(Stored data entries)
******************************

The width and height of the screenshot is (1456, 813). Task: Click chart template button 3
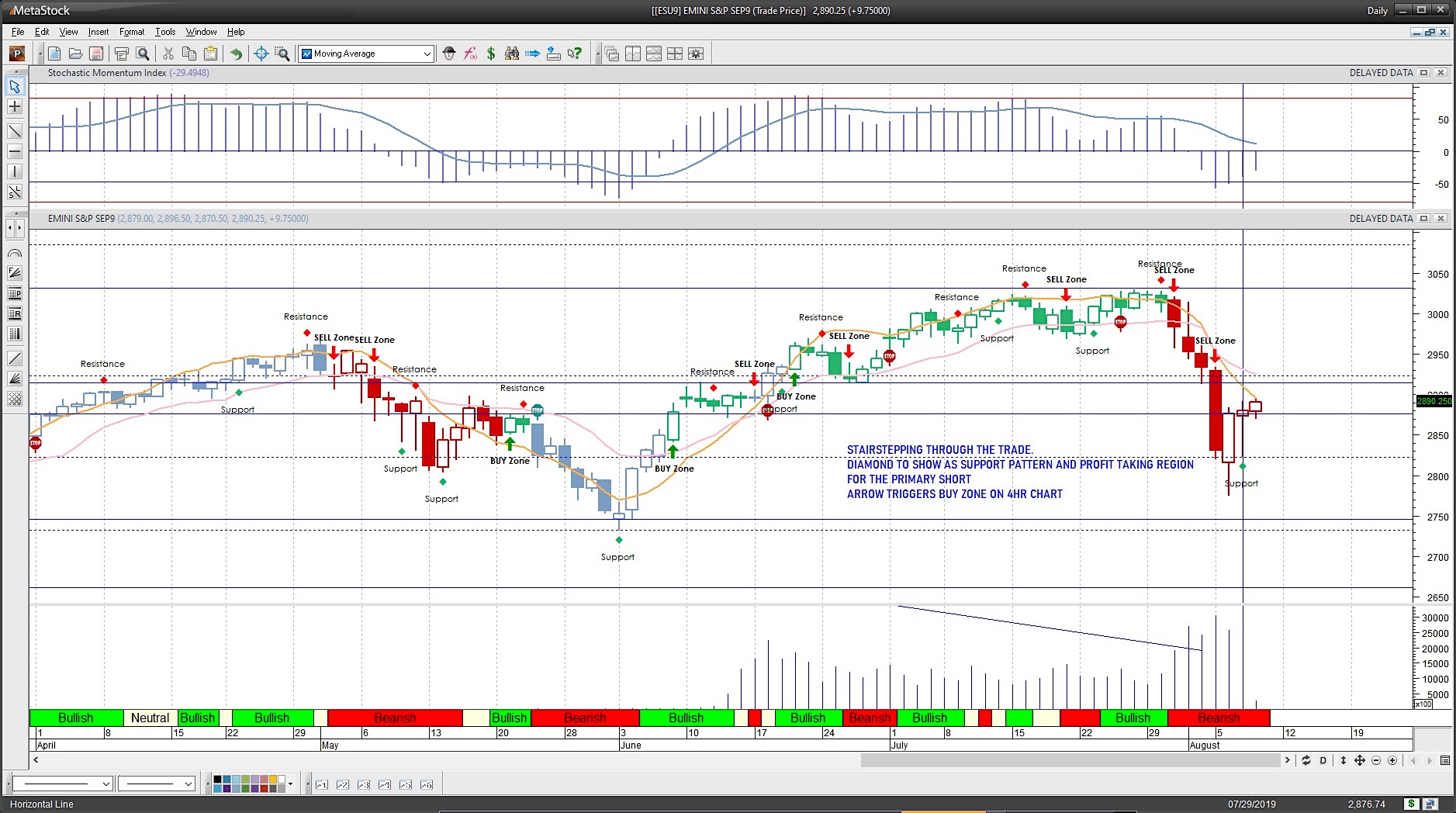pos(364,784)
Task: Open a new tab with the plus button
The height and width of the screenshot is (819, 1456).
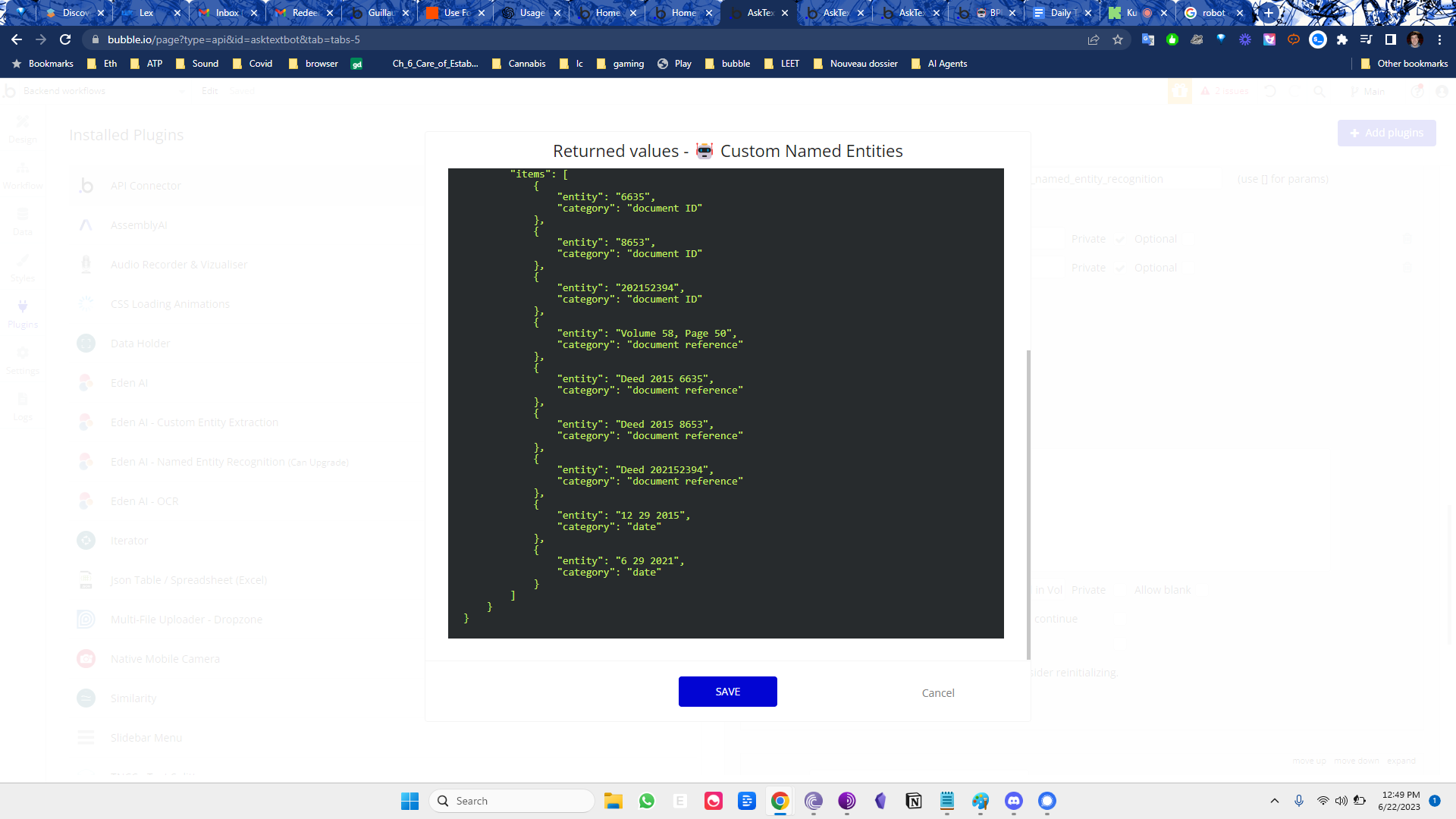Action: point(1269,13)
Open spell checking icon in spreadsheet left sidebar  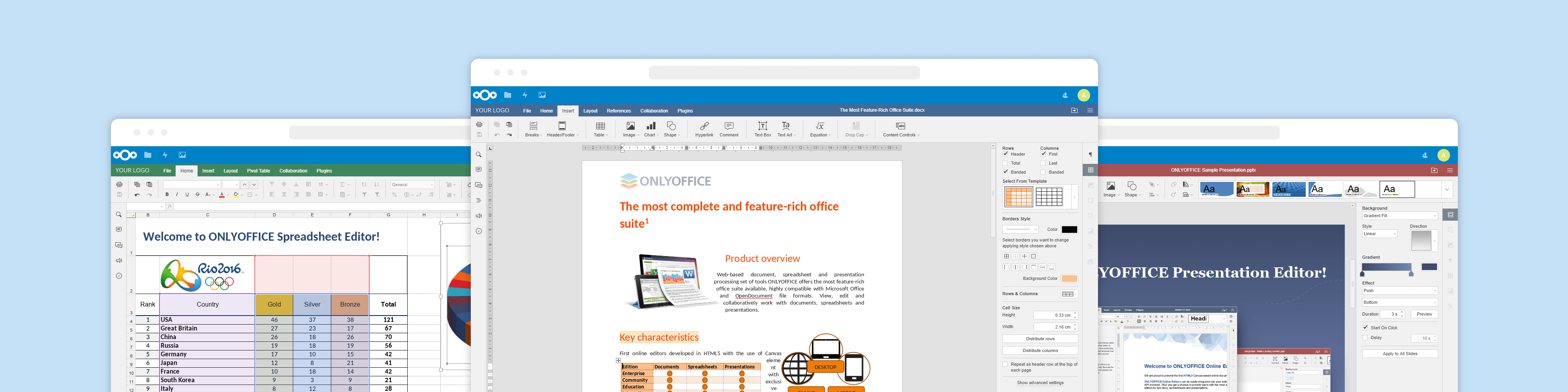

******************************

§ **WORK REQUEST**
Please print every record above exactly, but leave the pictures out.

§ **OUTPUT FOR THIS EXERCISE**
The width and height of the screenshot is (1456, 813). Task: Click chart template button 3
pos(364,784)
Task: Open a new tab with the plus button
The height and width of the screenshot is (819, 1456).
Action: point(1269,13)
Open spell checking icon in spreadsheet left sidebar  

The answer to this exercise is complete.